We needed practice. While cruising a main highway the following Saturday night, I saw four women in the car ahead. Driving in the left of three lanes, they were in their mid-twenties, dressed-to-kill, and seemed party-bound. I eased the massive Buick on their right, then tooted the horn as our front bumper was amidships of their car. All four looked right to behold my pinhead buttressed by dual moons in front and triplets in back. Even though their windows were up, we heard howls of laughter as the five-moon Buick zoomed away.
Has high blood pressure
Got a hold on me
Or is this the way
Life's supposed to be?
Just like a heat wave,
burning in my heart.
For four consecutive warm-spring nights we did drive-by moons of that same McDonald's where I'd been mooned.
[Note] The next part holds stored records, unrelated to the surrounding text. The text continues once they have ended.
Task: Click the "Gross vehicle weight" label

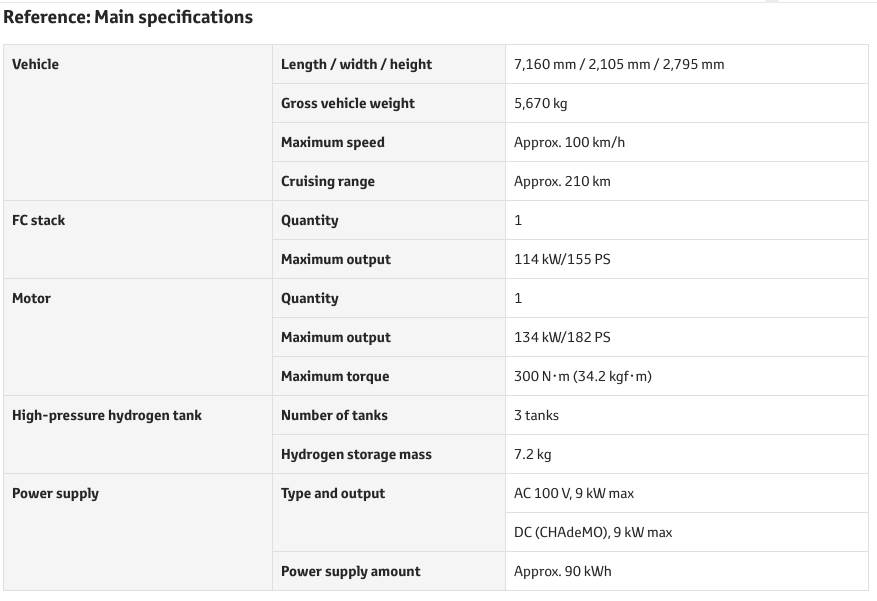Action: [x=347, y=103]
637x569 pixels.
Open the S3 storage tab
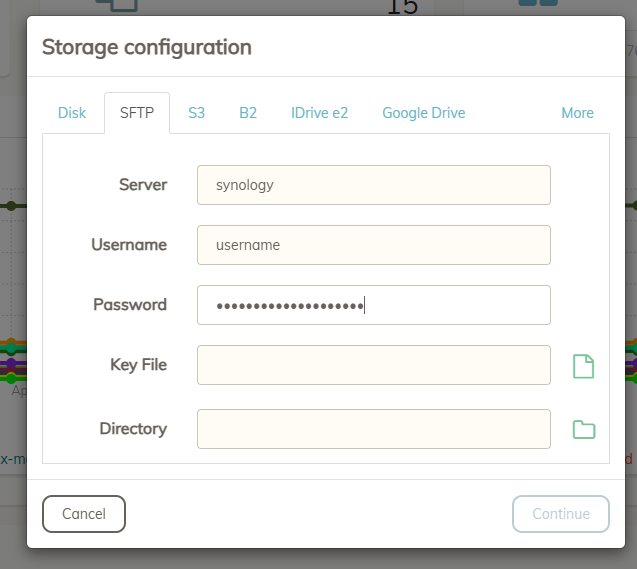[x=197, y=113]
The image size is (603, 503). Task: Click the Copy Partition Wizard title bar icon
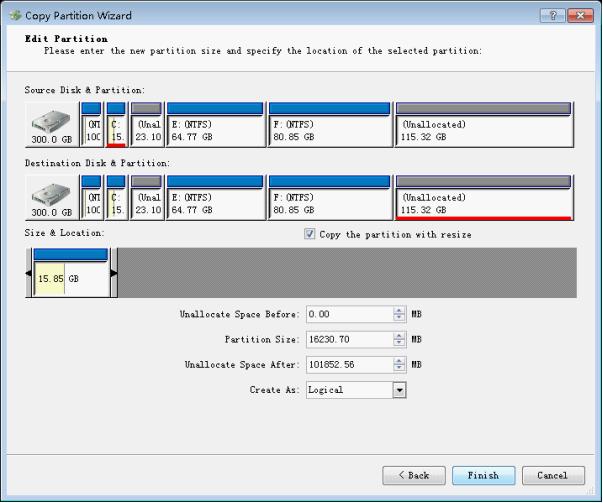point(15,16)
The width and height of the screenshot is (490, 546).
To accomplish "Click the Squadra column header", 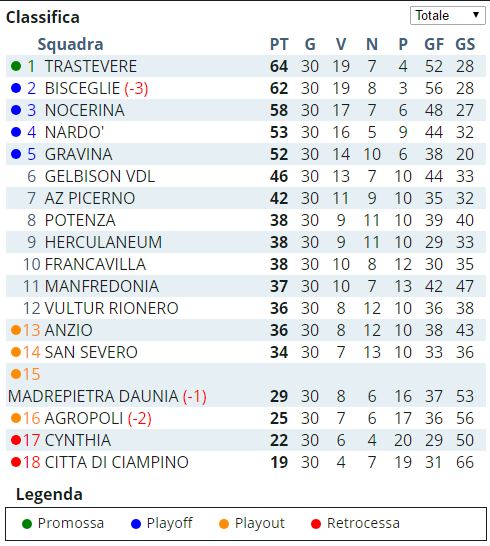I will [x=70, y=44].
Instead of whizzing by via the highway at unsafe speed, we used a traffic-light side street that crossed the highway and ran along the side of Mac's. The Buick's Dynaflow auto-trans enabled me to stand on the seat and moon after placing the trans-lever in "D" and punching the accelerator. Ergo: six moons per Buick. A pal named Slick improvised a backseat, stand-on-his-head "banana split" (use your imagination).
Using white shoe polish, I'd scrawled Moon Mobile on the black Buick's sides so fans could see us approach as they munched burgers and fries. Schools weren't yet out for the summer, so kids spread the word in class. As Thomas doubted the Resurrection till he'd placed fingers in Jesus' side wound, so also did teen skeptics doubt reports of our nightly mooning — till they came to see with their own eyes Slick's horrifying banana splits. McDonald's prospered.
On the fourth night, I stopped the Buick at the traffic light across from Mac's. At least a hundred fans stood in its car-filled parking lot, with two zealots holding aloft a banner stretched between broom handles:


When the light turned green and the big-ass Buick eased across the highway and into the parking lot instead of our usual drive-by moons via the side street, our fans were deflated to see only my pinhead behind the steering wheel.
"Where's Banana Split?" one lusty girl whined.
"Couldn't make it," I said while circling Mac's twin-golden-arch building, stopping at the exit to wait for traffic to pass before entering the highway.
When the road was clear, I turned the Buick's bus-sized steering wheel hard right, nailed the accelerator, tapped its horn thrice and yelled, "Now!"
Up popped the trunk's lid to reveal three cheek-to-cheek moons — well lit beneath the lid's inner lamp. As we zoomed out of the turn (mooners in trunk struggling to stay on hands and knees) laughter and applause from behind was so loud it muffled the Buick's roar. Our fans had been caught with their pants down.